We were just for snacks at Amro in Gachibowli

The cosy bistro’s must-haves include Biscoff and Cinnamon Latte, Drums of Heaven and Aam Mojito
Brioche Bread
Brioche Bread

Amro strikes a chord with its blend of flavours and a spotlight on artisanal bread, yet it faces the common pitfalls of niche eateries: balancing novelty with coherence and managing a price point that reflects its premium offerings without alienating diners.

Starting strong, the Aam Mojito and Lychee Bubble Tea were refreshing, albeit more novelty than necessity. The Dynamic Prawns and Drums of Heaven set a high bar, skillfully executed with a balance of spices that teased the palate. The Broccoli Florentine and Oriental Rice Bowl offered a commendable nod to vegetarians, though they tread familiar ground without much innovation.

The Cream of Mushroom soup was a standout, its depth of flavour and texture showcasing what the eatery does best: elevate basics into something memorable. The mains, particularly the Amro Signature Spicy Burger, underscore the café’s USP— artisanal bread that elevates a simple burger into a culinary one.

Yet, the Spicy Chicken Steak, while competently prepared, struggled to leave a lasting impression amidst a sea of similarly spiced offerings. The final act, a Biscoff and Cinnamon Latte encapsulated the menu’s ambition to merge comfort with a soothing yet intriguing concoction.

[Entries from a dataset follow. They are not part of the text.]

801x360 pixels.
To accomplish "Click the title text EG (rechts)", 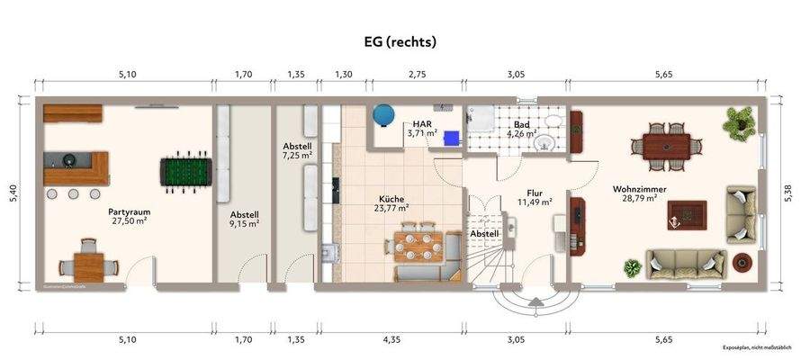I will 400,40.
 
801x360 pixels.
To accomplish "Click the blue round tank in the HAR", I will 385,114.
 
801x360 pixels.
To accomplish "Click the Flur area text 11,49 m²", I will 534,202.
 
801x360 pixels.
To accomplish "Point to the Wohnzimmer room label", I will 637,190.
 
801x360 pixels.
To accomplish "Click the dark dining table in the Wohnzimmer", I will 667,145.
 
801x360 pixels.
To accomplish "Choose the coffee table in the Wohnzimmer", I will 687,214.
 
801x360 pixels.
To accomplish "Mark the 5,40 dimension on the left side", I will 14,194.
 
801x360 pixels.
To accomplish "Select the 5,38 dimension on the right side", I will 788,194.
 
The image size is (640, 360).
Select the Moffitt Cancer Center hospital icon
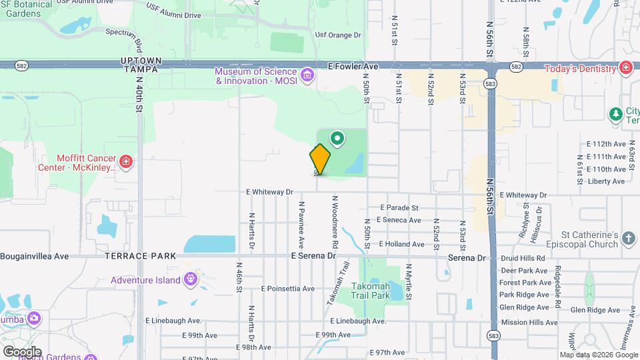pyautogui.click(x=125, y=161)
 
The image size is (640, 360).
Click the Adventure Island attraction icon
pyautogui.click(x=191, y=279)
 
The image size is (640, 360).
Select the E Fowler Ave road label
pyautogui.click(x=353, y=67)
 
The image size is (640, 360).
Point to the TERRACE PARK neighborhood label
pyautogui.click(x=141, y=256)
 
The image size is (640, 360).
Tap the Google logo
pyautogui.click(x=21, y=351)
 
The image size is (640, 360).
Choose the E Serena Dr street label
pyautogui.click(x=313, y=256)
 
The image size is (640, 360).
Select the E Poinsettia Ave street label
pyautogui.click(x=287, y=289)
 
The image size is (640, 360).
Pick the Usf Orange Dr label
pyautogui.click(x=338, y=35)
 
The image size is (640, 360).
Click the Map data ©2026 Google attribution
pyautogui.click(x=599, y=355)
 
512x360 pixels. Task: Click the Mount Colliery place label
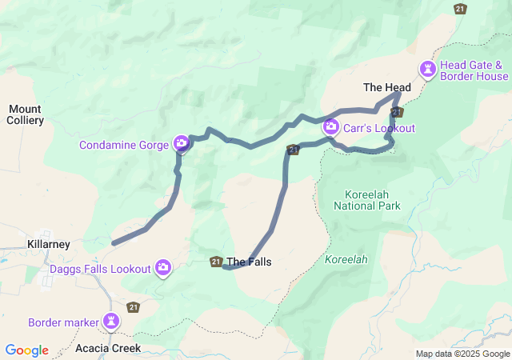coord(25,114)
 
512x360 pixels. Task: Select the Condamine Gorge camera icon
coord(182,144)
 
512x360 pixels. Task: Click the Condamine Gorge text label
coord(124,145)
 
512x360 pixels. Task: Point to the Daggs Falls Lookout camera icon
coord(163,268)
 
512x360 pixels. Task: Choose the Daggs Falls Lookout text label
coord(100,269)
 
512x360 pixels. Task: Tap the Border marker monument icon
coord(111,322)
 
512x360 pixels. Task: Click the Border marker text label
coord(62,323)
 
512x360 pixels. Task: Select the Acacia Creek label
coord(108,348)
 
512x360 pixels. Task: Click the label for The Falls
coord(249,262)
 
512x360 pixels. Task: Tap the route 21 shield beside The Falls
coord(216,262)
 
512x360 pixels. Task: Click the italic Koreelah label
coord(346,260)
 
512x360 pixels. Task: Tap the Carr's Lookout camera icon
coord(330,126)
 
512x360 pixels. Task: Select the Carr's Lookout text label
coord(379,128)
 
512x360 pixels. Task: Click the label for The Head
coord(387,87)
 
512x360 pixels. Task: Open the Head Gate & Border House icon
coord(429,70)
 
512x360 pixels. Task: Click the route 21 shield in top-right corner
coord(459,9)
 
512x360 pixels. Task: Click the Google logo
coord(26,350)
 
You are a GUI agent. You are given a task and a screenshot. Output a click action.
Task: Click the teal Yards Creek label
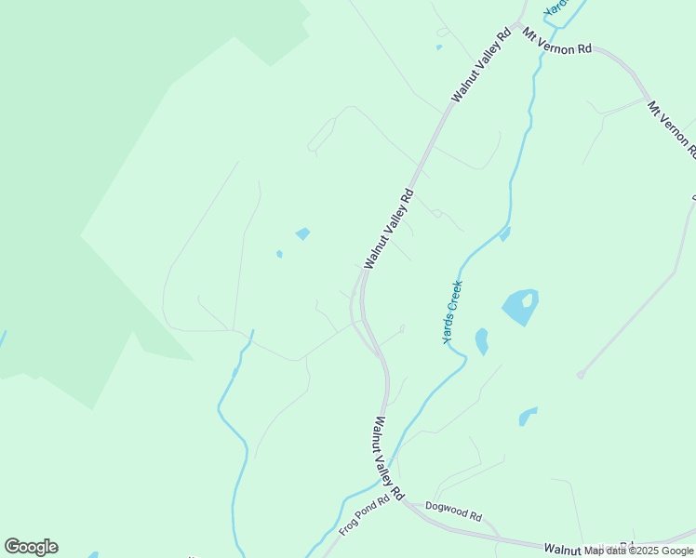click(x=452, y=312)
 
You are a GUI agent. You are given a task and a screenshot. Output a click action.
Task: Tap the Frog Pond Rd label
click(x=362, y=514)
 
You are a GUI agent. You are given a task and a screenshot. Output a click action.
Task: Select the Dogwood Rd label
click(x=453, y=511)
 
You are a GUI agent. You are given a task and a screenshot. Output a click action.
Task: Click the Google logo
click(x=31, y=547)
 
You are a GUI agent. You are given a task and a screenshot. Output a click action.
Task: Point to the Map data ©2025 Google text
click(x=638, y=551)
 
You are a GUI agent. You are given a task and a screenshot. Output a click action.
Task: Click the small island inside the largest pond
click(x=528, y=300)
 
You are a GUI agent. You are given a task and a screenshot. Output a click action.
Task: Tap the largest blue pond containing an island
click(x=516, y=311)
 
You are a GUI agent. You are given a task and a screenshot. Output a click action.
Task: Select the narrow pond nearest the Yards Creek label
click(x=481, y=341)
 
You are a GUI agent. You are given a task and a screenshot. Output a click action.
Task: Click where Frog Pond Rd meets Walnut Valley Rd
click(x=401, y=500)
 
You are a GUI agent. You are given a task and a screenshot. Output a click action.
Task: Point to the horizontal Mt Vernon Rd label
click(x=557, y=42)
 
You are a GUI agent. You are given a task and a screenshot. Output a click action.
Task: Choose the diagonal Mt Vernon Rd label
click(x=672, y=129)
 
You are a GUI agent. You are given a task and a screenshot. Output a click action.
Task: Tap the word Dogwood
click(x=446, y=509)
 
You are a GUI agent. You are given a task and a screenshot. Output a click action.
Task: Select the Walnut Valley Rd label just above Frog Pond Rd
click(x=386, y=454)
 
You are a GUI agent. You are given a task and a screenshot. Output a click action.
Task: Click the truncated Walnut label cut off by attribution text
click(x=564, y=550)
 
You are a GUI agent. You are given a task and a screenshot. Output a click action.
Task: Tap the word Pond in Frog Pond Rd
click(x=364, y=512)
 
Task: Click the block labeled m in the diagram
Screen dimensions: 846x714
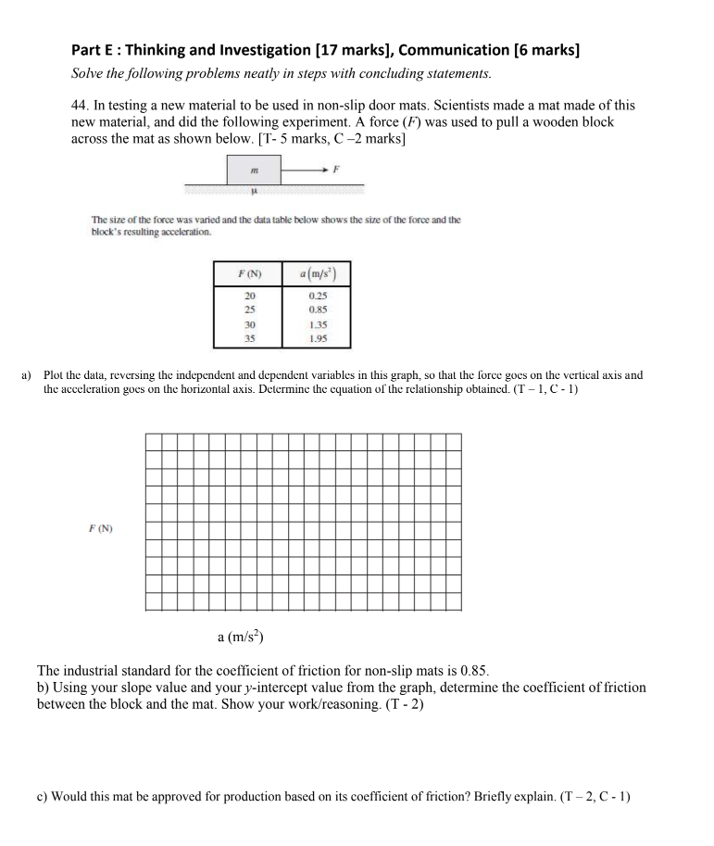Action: tap(254, 170)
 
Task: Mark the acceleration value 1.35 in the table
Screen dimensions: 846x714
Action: tap(317, 325)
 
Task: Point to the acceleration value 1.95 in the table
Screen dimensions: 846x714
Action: tap(317, 339)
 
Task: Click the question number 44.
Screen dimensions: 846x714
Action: tap(81, 107)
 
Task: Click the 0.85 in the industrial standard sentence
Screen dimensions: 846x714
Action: tap(470, 670)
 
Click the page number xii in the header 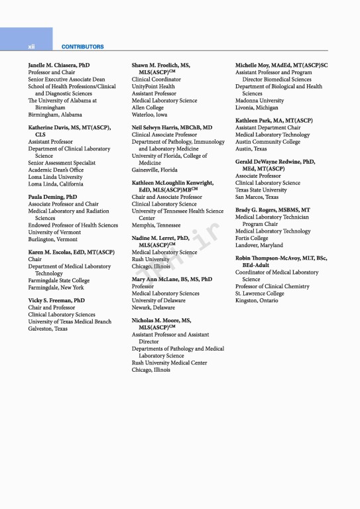(31, 47)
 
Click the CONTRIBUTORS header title (82, 47)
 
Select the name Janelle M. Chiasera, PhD (59, 66)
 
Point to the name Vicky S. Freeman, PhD (56, 300)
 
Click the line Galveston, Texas (48, 328)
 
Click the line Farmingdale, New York (56, 288)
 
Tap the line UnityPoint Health (153, 86)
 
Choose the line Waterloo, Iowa (149, 114)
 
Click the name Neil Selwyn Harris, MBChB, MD (172, 127)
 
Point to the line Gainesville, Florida (154, 170)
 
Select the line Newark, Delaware (153, 308)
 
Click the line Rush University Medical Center (169, 363)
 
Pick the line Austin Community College (268, 142)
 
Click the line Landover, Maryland (259, 245)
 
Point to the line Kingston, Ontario (257, 300)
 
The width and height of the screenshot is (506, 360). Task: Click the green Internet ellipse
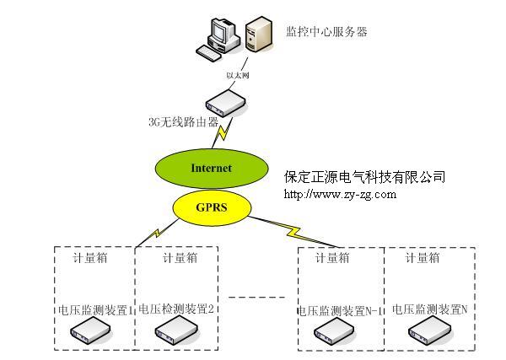click(211, 168)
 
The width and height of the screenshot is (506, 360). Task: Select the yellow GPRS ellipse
click(212, 205)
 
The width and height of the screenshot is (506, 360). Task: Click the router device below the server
click(227, 104)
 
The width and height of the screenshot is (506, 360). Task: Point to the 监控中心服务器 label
click(327, 32)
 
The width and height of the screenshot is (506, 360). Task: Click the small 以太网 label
click(239, 76)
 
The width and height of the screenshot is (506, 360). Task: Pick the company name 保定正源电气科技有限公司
click(365, 177)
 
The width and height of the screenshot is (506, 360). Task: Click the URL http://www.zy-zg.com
click(340, 195)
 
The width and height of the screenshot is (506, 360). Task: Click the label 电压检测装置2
click(177, 309)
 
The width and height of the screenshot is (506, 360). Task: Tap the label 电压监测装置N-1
click(341, 310)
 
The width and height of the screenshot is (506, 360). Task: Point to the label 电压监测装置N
click(429, 309)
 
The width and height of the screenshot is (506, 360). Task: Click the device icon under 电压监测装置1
click(90, 334)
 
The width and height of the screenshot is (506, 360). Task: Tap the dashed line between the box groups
click(258, 297)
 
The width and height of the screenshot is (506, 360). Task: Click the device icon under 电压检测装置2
click(175, 334)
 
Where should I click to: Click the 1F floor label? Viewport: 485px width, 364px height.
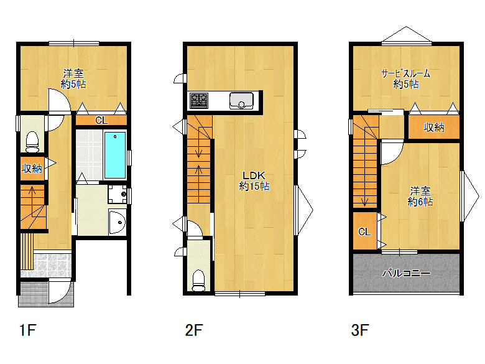pos(28,330)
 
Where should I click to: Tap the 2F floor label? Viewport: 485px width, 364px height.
pos(193,330)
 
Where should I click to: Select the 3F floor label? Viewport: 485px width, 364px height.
pos(360,330)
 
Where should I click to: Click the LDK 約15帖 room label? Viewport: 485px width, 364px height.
pos(254,181)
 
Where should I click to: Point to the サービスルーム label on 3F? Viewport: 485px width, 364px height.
pos(406,73)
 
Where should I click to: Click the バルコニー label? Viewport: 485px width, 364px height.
pos(406,273)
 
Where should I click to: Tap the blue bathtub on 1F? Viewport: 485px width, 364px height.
pos(115,155)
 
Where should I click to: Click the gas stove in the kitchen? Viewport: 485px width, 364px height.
pos(199,101)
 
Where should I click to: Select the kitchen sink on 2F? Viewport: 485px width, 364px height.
pos(241,101)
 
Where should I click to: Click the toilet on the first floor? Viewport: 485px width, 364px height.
pos(32,142)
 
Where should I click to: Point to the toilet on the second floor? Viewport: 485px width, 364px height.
pos(198,281)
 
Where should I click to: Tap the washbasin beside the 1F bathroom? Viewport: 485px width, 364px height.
pos(118,222)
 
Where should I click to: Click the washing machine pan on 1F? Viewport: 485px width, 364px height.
pos(118,194)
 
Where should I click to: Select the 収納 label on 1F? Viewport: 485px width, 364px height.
pos(32,169)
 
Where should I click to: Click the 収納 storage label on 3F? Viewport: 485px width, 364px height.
pos(434,127)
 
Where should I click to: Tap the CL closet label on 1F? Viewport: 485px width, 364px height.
pos(101,120)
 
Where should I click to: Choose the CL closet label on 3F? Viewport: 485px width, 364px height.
pos(364,231)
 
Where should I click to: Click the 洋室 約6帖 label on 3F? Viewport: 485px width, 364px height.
pos(420,196)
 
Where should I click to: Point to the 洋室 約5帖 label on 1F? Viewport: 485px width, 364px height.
pos(73,78)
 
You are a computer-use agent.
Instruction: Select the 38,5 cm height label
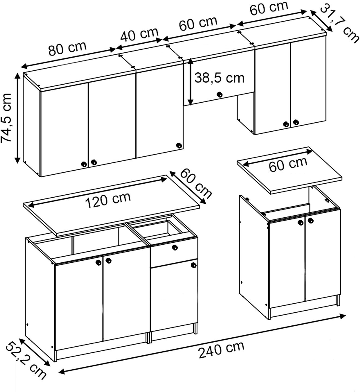click(220, 78)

However, the ambience, while aesthetically pleasing, could become congested, diminishing the overall dining comfort. Moreover, the pricing strategy, leaning towards the higher end, may detert frequent visits, especially when the novelty wears off.

The place is a mixed bag — a commendable effort in culinary exploration and artisanal baking, yet its success hinges on its ability to refine its offerings and ambience to offer not just food, but an experience that justifies its premium.

`800 upwards for two. At Gachibowli.